Records excerpted from a collection:
"""

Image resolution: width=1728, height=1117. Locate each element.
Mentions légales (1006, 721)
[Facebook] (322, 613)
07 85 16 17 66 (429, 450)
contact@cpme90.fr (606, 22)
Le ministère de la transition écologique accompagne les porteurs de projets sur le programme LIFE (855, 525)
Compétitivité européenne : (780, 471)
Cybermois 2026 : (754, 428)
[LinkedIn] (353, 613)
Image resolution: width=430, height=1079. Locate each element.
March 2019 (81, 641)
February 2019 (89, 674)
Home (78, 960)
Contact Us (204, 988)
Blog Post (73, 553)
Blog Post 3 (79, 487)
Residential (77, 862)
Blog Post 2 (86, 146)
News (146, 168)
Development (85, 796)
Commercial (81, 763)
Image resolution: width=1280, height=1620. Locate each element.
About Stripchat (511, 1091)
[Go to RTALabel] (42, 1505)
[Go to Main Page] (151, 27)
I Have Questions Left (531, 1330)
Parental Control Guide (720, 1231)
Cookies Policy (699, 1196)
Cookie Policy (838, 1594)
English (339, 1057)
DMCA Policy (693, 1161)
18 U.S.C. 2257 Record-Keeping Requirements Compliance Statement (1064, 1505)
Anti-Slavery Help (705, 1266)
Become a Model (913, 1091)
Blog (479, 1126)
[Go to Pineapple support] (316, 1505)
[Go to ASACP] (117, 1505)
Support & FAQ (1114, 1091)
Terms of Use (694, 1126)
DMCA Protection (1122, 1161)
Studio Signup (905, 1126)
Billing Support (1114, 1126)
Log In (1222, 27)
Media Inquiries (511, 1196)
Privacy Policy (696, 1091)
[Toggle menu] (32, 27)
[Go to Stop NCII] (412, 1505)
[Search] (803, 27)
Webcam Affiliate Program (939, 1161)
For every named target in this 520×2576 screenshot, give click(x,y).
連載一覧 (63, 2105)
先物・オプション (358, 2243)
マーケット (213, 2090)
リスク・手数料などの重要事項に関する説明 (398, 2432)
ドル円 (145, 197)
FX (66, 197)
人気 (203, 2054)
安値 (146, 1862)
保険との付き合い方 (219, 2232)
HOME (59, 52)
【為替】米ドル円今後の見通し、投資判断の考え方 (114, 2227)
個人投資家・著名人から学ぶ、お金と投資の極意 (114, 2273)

"""

▶ _Exercise details_:
Output all of the records above unchanged.

▶ _Response_:
Image resolution: width=1728, height=1117. Locate each element.
Mentions légales (1006, 721)
[Facebook] (322, 613)
07 85 16 17 66 (429, 450)
contact@cpme90.fr (606, 22)
Le ministère de la transition écologique accompagne les porteurs de projets sur le programme LIFE (855, 525)
Compétitivité européenne : (780, 471)
Cybermois 2026 : (754, 428)
[LinkedIn] (353, 613)
Image resolution: width=430, height=1079. Locate each element.
March 2019 (81, 641)
February 2019 (89, 674)
Home (78, 960)
Contact Us (204, 988)
Blog Post (73, 553)
Blog Post 3 (79, 487)
Residential (77, 862)
Blog Post 2 (86, 146)
News (146, 168)
Development (85, 796)
Commercial (81, 763)
Image resolution: width=1280, height=1620. Locate each element.
About Stripchat (511, 1091)
[Go to RTALabel] (42, 1505)
[Go to Main Page] (151, 27)
I Have Questions Left (531, 1330)
Parental Control Guide (720, 1231)
Cookies Policy (699, 1196)
Cookie Policy (838, 1594)
English (339, 1057)
DMCA Policy (693, 1161)
18 U.S.C. 2257 Record-Keeping Requirements Compliance Statement (1064, 1505)
Anti-Slavery Help (705, 1266)
Become a Model (913, 1091)
Blog (479, 1126)
[Go to Pineapple support] (316, 1505)
[Go to ASACP] (117, 1505)
Support & FAQ (1114, 1091)
Terms of Use (694, 1126)
DMCA Protection (1122, 1161)
Studio Signup (905, 1126)
Billing Support (1114, 1126)
Log In (1222, 27)
Media Inquiries (511, 1196)
Privacy Policy (696, 1091)
[Toggle menu] (32, 27)
[Go to Stop NCII] (412, 1505)
[Search] (803, 27)
Webcam Affiliate Program (939, 1161)
For every named target in this 520×2576 screenshot, give click(x,y).
連載一覧 (63, 2105)
先物・オプション (358, 2243)
マーケット (213, 2090)
リスク・手数料などの重要事項に関する説明 (398, 2432)
ドル円 (145, 197)
FX (66, 197)
人気 (203, 2054)
安値 (146, 1862)
保険との付き合い方 (219, 2232)
HOME (59, 52)
【為替】米ドル円今後の見通し、投資判断の考え方 (114, 2227)
個人投資家・著名人から学ぶ、お金と投資の極意 (114, 2273)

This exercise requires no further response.